• Work request:
In the listing that follows, the range to quote begins at the line that has "Viewport: 1024px width, 724px height." and ends after the line that has "Click the Seat Height to Shoulder label"; quote it verbatim and add nothing.

• Information shown:
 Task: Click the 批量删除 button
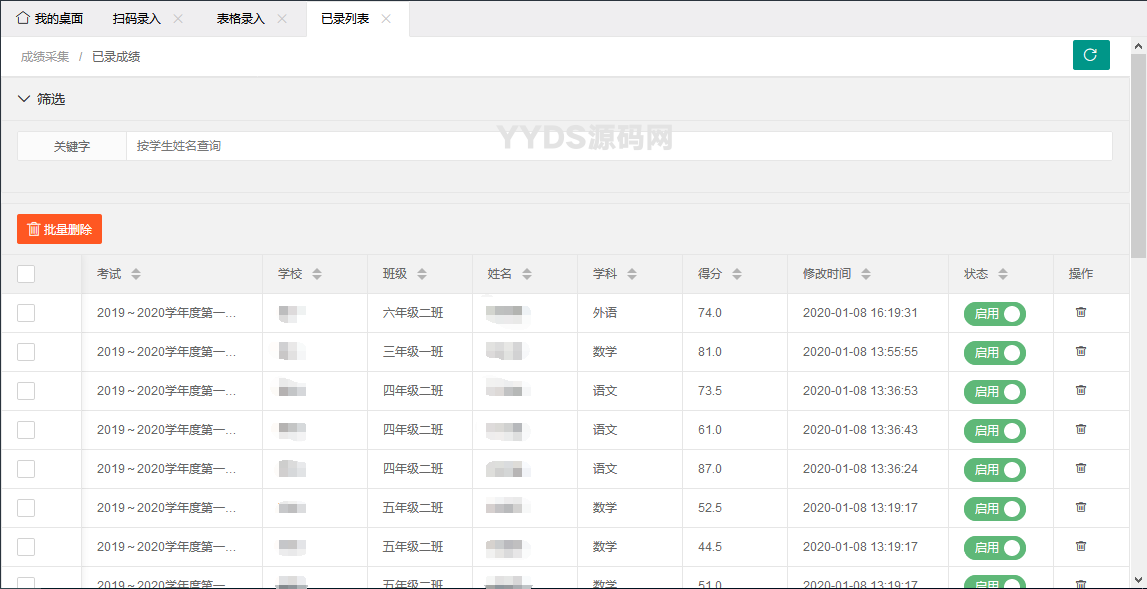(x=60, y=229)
--
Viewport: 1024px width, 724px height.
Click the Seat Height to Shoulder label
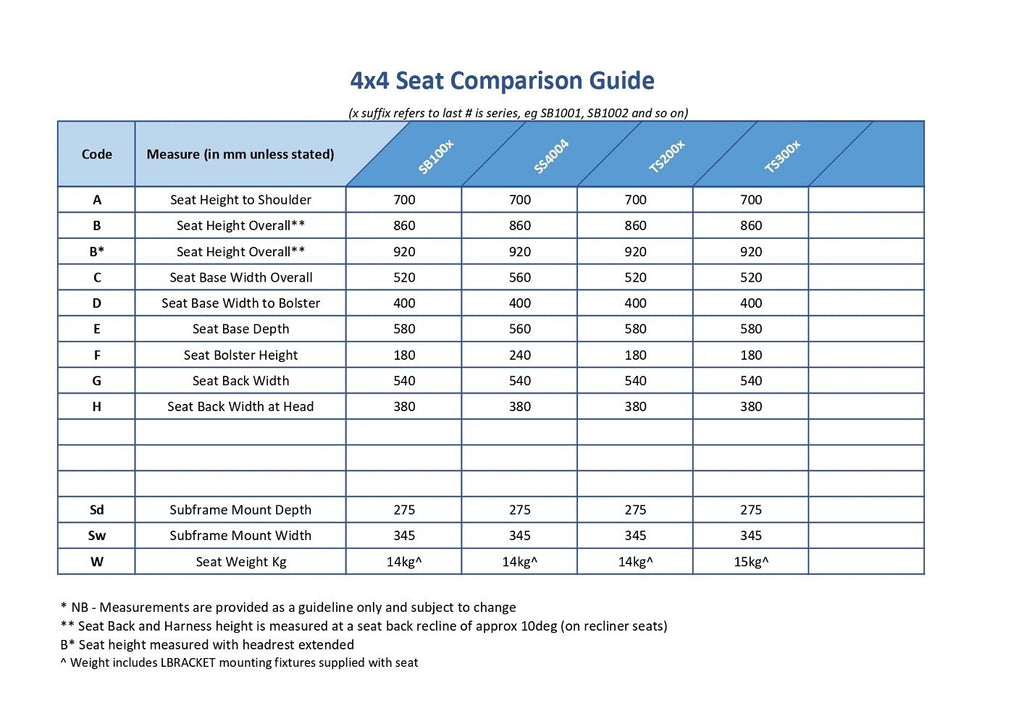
==
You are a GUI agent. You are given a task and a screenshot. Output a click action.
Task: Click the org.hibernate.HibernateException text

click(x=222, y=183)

• Response for this exercise:
Viewport: 1024px width, 724px height.
Click the Seat Height to Shoulder label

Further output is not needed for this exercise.